*** Extracted material Section Begins ***
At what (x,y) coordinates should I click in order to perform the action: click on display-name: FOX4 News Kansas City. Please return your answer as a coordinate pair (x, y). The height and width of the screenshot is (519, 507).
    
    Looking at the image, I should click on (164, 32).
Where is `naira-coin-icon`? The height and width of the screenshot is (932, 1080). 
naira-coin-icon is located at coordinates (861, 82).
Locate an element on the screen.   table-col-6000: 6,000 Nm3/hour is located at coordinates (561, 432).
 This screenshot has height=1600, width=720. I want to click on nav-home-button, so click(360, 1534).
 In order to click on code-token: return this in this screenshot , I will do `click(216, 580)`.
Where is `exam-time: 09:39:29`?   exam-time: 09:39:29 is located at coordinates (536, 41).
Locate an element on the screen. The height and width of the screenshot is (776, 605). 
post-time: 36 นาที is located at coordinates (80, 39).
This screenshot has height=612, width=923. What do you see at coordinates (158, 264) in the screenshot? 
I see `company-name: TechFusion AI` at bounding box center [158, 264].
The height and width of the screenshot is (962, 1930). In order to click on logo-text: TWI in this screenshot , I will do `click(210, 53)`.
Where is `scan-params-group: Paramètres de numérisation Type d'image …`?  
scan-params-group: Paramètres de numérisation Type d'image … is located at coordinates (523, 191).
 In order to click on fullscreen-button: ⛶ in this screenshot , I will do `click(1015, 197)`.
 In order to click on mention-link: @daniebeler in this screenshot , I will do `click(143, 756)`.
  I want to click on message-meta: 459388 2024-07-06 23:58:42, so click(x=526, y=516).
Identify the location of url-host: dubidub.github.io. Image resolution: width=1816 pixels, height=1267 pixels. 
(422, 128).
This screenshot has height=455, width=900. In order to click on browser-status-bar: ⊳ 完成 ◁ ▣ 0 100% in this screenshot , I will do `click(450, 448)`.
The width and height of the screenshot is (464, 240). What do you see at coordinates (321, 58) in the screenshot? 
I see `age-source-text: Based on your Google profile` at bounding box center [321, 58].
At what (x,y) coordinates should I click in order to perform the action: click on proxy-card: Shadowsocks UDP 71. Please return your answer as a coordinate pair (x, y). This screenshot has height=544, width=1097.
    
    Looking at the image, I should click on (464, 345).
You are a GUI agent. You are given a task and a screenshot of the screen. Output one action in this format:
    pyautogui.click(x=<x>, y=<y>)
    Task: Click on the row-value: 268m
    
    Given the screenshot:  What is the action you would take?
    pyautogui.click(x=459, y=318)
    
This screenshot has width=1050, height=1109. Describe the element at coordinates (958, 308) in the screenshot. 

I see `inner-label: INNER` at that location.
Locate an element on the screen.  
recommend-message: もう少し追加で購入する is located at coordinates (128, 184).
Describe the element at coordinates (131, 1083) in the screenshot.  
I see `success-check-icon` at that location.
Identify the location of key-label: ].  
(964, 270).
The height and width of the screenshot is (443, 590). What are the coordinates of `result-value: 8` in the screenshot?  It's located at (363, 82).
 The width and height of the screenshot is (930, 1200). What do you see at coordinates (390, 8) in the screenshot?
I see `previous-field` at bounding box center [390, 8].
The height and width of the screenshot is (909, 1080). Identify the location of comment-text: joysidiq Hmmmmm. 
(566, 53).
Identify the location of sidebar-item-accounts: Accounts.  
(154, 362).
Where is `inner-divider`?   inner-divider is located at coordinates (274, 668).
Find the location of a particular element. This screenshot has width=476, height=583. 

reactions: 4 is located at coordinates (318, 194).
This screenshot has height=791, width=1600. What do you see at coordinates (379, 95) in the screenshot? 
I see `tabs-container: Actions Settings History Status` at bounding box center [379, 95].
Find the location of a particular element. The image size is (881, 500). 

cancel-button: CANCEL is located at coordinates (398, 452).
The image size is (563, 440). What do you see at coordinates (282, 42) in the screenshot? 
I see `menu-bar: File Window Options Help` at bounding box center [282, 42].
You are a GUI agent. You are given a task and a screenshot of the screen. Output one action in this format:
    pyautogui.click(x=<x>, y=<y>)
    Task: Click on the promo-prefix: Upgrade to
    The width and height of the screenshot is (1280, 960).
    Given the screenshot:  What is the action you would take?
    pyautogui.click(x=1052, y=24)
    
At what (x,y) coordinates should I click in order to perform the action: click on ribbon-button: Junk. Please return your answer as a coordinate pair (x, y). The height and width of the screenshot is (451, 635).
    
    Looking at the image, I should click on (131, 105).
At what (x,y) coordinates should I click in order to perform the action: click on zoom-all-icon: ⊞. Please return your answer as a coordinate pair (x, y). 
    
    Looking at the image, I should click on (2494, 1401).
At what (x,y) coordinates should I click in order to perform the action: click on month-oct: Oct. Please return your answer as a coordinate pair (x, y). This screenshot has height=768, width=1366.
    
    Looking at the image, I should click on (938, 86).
*** Extracted material Section Ends ***
How to complete this task =>
Reproduce all of the data above word for word, changing nothing.

Solution =>
At what (x,y) coordinates should I click in order to perform the action: click on display-name: FOX4 News Kansas City. Please return your answer as a coordinate pair (x, y). The height and width of the screenshot is (519, 507).
    
    Looking at the image, I should click on (164, 32).
Where is `naira-coin-icon`? The height and width of the screenshot is (932, 1080). 
naira-coin-icon is located at coordinates (861, 82).
Locate an element on the screen.   table-col-6000: 6,000 Nm3/hour is located at coordinates (561, 432).
 This screenshot has height=1600, width=720. I want to click on nav-home-button, so click(360, 1534).
 In order to click on code-token: return this in this screenshot , I will do `click(216, 580)`.
Where is `exam-time: 09:39:29`?   exam-time: 09:39:29 is located at coordinates (536, 41).
Locate an element on the screen. The height and width of the screenshot is (776, 605). 
post-time: 36 นาที is located at coordinates (80, 39).
This screenshot has height=612, width=923. What do you see at coordinates (158, 264) in the screenshot? 
I see `company-name: TechFusion AI` at bounding box center [158, 264].
The height and width of the screenshot is (962, 1930). In order to click on logo-text: TWI in this screenshot , I will do `click(210, 53)`.
Where is `scan-params-group: Paramètres de numérisation Type d'image …`?  
scan-params-group: Paramètres de numérisation Type d'image … is located at coordinates (523, 191).
 In order to click on fullscreen-button: ⛶ in this screenshot , I will do `click(1015, 197)`.
 In order to click on mention-link: @daniebeler in this screenshot , I will do `click(143, 756)`.
  I want to click on message-meta: 459388 2024-07-06 23:58:42, so click(x=526, y=516).
Identify the location of url-host: dubidub.github.io. Image resolution: width=1816 pixels, height=1267 pixels. 
(422, 128).
This screenshot has height=455, width=900. In order to click on browser-status-bar: ⊳ 完成 ◁ ▣ 0 100% in this screenshot , I will do `click(450, 448)`.
The width and height of the screenshot is (464, 240). What do you see at coordinates (321, 58) in the screenshot? 
I see `age-source-text: Based on your Google profile` at bounding box center [321, 58].
At what (x,y) coordinates should I click in order to perform the action: click on proxy-card: Shadowsocks UDP 71. Please return your answer as a coordinate pair (x, y). This screenshot has height=544, width=1097.
    
    Looking at the image, I should click on (464, 345).
You are a GUI agent. You are given a task and a screenshot of the screen. Output one action in this format:
    pyautogui.click(x=<x>, y=<y>)
    Task: Click on the row-value: 268m
    
    Given the screenshot:  What is the action you would take?
    pyautogui.click(x=459, y=318)
    
This screenshot has width=1050, height=1109. Describe the element at coordinates (958, 308) in the screenshot. 

I see `inner-label: INNER` at that location.
Locate an element on the screen.  
recommend-message: もう少し追加で購入する is located at coordinates (128, 184).
Describe the element at coordinates (131, 1083) in the screenshot.  
I see `success-check-icon` at that location.
Identify the location of key-label: ].  
(964, 270).
The height and width of the screenshot is (443, 590). What are the coordinates of `result-value: 8` in the screenshot?  It's located at (363, 82).
 The width and height of the screenshot is (930, 1200). What do you see at coordinates (390, 8) in the screenshot?
I see `previous-field` at bounding box center [390, 8].
The height and width of the screenshot is (909, 1080). Identify the location of comment-text: joysidiq Hmmmmm. 
(566, 53).
Identify the location of sidebar-item-accounts: Accounts.  
(154, 362).
Where is `inner-divider`?   inner-divider is located at coordinates (274, 668).
Find the location of a particular element. This screenshot has width=476, height=583. 

reactions: 4 is located at coordinates (318, 194).
This screenshot has height=791, width=1600. What do you see at coordinates (379, 95) in the screenshot? 
I see `tabs-container: Actions Settings History Status` at bounding box center [379, 95].
Find the location of a particular element. The image size is (881, 500). 

cancel-button: CANCEL is located at coordinates (398, 452).
The image size is (563, 440). What do you see at coordinates (282, 42) in the screenshot? 
I see `menu-bar: File Window Options Help` at bounding box center [282, 42].
You are a GUI agent. You are given a task and a screenshot of the screen. Output one action in this format:
    pyautogui.click(x=<x>, y=<y>)
    Task: Click on the promo-prefix: Upgrade to
    The width and height of the screenshot is (1280, 960).
    Given the screenshot:  What is the action you would take?
    pyautogui.click(x=1052, y=24)
    
At what (x,y) coordinates should I click in order to perform the action: click on ribbon-button: Junk. Please return your answer as a coordinate pair (x, y). The height and width of the screenshot is (451, 635).
    
    Looking at the image, I should click on (131, 105).
At what (x,y) coordinates should I click in order to perform the action: click on zoom-all-icon: ⊞. Please return your answer as a coordinate pair (x, y). 
    
    Looking at the image, I should click on (2494, 1401).
At what (x,y) coordinates should I click in order to perform the action: click on month-oct: Oct. Please return your answer as a coordinate pair (x, y). This screenshot has height=768, width=1366.
    
    Looking at the image, I should click on (938, 86).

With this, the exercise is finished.